Stored records
◆ ◆ ◆ ◆ ◆ ◆ ◆

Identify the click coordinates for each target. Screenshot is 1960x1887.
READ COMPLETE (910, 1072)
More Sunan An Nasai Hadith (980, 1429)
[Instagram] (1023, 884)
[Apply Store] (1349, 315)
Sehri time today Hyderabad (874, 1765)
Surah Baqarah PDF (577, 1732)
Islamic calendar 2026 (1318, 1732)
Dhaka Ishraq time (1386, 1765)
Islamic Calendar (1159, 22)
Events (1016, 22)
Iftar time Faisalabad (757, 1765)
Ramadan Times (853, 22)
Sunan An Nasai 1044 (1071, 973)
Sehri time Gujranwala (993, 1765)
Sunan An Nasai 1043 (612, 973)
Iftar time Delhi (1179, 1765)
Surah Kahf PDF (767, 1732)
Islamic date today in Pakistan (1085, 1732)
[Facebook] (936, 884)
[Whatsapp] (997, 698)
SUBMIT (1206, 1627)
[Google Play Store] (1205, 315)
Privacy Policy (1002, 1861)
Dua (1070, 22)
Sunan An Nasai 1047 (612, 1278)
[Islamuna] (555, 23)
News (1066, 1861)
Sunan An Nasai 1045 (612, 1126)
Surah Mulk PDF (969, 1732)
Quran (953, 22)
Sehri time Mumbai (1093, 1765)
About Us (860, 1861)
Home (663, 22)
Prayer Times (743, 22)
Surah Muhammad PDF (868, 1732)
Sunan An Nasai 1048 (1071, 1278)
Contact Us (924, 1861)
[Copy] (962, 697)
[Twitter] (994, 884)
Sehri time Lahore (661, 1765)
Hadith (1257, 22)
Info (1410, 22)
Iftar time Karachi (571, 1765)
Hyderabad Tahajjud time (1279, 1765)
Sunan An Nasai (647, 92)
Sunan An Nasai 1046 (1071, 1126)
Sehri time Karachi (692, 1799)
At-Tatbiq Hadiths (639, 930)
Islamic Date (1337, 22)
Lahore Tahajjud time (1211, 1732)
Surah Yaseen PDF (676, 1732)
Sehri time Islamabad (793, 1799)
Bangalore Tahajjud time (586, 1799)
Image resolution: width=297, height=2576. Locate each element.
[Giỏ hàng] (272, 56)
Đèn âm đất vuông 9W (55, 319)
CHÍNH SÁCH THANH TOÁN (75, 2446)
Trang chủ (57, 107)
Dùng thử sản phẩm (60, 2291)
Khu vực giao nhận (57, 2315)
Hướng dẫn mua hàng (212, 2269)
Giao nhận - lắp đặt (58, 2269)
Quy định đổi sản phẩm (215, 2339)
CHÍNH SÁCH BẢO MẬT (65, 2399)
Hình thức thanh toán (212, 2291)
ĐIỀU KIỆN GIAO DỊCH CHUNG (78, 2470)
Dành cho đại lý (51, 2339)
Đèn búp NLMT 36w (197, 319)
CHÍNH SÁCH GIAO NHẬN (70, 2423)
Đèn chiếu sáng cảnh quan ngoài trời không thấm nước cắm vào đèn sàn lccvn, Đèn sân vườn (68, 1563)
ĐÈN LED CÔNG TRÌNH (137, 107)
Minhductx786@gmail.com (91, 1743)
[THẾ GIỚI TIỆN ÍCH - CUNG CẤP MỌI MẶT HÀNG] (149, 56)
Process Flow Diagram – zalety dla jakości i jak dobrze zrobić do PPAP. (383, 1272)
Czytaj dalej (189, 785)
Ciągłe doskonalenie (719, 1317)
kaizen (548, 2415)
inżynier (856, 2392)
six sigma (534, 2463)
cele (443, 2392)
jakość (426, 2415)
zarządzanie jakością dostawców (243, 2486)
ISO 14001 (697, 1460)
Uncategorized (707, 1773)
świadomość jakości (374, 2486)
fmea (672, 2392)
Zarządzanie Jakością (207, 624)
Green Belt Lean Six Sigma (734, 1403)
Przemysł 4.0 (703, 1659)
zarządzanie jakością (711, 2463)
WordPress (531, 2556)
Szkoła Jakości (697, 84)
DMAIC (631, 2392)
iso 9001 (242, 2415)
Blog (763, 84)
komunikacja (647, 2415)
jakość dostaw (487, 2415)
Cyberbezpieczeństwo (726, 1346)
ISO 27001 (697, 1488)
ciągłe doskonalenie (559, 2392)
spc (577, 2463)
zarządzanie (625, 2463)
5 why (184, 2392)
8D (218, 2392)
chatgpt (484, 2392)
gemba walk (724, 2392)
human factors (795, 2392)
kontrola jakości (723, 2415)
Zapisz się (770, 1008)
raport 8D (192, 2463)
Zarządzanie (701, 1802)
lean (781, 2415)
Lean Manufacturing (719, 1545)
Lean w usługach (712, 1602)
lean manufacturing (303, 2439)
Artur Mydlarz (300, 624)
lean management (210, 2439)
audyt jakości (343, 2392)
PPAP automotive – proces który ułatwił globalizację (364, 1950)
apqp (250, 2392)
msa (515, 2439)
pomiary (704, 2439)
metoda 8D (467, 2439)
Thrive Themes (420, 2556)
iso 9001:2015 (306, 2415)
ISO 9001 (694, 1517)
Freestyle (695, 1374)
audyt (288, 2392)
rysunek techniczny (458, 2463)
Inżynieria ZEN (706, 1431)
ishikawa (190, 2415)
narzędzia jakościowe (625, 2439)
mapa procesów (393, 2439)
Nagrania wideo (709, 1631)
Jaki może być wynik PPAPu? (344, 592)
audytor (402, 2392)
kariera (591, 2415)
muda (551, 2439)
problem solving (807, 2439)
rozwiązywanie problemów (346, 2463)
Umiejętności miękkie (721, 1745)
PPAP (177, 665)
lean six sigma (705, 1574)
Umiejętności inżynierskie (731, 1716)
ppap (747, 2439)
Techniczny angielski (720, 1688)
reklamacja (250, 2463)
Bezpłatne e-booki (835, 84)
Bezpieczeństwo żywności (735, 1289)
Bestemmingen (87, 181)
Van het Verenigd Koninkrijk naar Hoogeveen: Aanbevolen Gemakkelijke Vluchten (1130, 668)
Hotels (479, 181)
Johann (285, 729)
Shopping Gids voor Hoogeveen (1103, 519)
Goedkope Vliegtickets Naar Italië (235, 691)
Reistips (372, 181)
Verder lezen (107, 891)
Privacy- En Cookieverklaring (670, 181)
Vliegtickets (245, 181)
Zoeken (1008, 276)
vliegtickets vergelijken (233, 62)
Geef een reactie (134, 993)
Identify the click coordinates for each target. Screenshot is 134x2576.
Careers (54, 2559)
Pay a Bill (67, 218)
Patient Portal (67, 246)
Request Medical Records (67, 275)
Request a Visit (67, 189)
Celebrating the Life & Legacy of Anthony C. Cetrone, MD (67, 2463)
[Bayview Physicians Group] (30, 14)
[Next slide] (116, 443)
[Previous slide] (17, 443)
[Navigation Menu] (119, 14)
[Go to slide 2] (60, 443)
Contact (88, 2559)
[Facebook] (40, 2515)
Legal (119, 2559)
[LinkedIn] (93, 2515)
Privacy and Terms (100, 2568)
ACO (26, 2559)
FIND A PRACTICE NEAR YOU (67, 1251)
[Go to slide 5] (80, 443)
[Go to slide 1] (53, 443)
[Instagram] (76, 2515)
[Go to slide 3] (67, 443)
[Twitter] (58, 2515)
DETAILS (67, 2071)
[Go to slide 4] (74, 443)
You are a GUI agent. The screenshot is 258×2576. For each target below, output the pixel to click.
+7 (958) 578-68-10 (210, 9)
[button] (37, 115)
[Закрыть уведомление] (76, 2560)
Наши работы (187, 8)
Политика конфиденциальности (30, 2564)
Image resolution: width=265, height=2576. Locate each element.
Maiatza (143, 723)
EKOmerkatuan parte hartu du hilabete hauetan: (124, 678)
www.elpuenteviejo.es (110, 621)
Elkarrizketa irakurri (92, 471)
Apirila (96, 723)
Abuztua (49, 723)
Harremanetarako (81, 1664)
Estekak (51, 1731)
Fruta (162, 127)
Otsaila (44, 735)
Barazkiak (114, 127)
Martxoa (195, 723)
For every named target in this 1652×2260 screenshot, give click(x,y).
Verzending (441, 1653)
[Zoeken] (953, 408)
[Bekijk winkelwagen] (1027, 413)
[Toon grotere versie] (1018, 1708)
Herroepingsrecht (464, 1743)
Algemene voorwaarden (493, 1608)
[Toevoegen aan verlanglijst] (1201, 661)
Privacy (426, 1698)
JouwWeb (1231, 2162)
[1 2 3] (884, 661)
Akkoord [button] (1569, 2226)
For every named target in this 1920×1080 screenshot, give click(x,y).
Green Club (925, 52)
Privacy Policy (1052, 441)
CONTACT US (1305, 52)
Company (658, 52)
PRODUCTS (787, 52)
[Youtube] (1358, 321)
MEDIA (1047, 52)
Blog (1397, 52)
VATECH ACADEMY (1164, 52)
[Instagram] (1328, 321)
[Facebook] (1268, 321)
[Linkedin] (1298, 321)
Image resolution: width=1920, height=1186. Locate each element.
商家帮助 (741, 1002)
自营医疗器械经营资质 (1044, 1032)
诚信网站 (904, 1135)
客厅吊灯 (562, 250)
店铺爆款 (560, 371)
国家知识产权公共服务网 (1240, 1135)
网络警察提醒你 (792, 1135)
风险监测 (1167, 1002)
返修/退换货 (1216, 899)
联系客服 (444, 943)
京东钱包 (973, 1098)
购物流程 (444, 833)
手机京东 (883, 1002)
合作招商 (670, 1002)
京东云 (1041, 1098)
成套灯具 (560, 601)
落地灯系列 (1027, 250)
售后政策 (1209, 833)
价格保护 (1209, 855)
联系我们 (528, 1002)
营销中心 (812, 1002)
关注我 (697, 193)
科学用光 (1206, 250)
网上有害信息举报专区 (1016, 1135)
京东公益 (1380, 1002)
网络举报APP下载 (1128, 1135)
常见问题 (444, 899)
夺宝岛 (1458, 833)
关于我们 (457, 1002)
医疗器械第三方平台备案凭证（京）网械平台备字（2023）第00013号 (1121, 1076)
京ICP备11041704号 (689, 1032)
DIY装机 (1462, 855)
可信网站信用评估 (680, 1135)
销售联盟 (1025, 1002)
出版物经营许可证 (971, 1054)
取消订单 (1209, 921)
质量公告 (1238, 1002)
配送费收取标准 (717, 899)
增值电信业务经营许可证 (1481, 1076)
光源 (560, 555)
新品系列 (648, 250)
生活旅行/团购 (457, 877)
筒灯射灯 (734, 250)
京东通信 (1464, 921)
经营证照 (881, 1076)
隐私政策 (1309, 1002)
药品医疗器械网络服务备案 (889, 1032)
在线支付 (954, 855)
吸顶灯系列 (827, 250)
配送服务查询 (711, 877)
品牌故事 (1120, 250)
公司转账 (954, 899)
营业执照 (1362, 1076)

◆ ◆ ◆ ◆ ◆ ◆ ◆

Your answer must be the line holding "落地灯系列 (1027, 250)" and every later line of the entries above, written out exactly, and nothing else.

**Your solution**.
落地灯系列 (1027, 250)
售后政策 (1209, 833)
价格保护 (1209, 855)
联系我们 (528, 1002)
营销中心 (812, 1002)
关注我 (697, 193)
科学用光 (1206, 250)
网上有害信息举报专区 (1016, 1135)
京东公益 (1380, 1002)
网络举报APP下载 (1128, 1135)
常见问题 (444, 899)
夺宝岛 (1458, 833)
关于我们 (457, 1002)
医疗器械第三方平台备案凭证（京）网械平台备字（2023）第00013号 (1121, 1076)
京ICP备11041704号 (689, 1032)
DIY装机 (1462, 855)
可信网站信用评估 (680, 1135)
销售联盟 (1025, 1002)
出版物经营许可证 (971, 1054)
取消订单 (1209, 921)
质量公告 (1238, 1002)
配送费收取标准 (717, 899)
增值电信业务经营许可证 (1481, 1076)
光源 (560, 555)
新品系列 (648, 250)
生活旅行/团购 (457, 877)
筒灯射灯 (734, 250)
京东通信 (1464, 921)
经营证照 (881, 1076)
隐私政策 (1309, 1002)
药品医疗器械网络服务备案 (889, 1032)
在线支付 (954, 855)
吸顶灯系列 (827, 250)
配送服务查询 (711, 877)
品牌故事 (1120, 250)
公司转账 (954, 899)
营业执照 (1362, 1076)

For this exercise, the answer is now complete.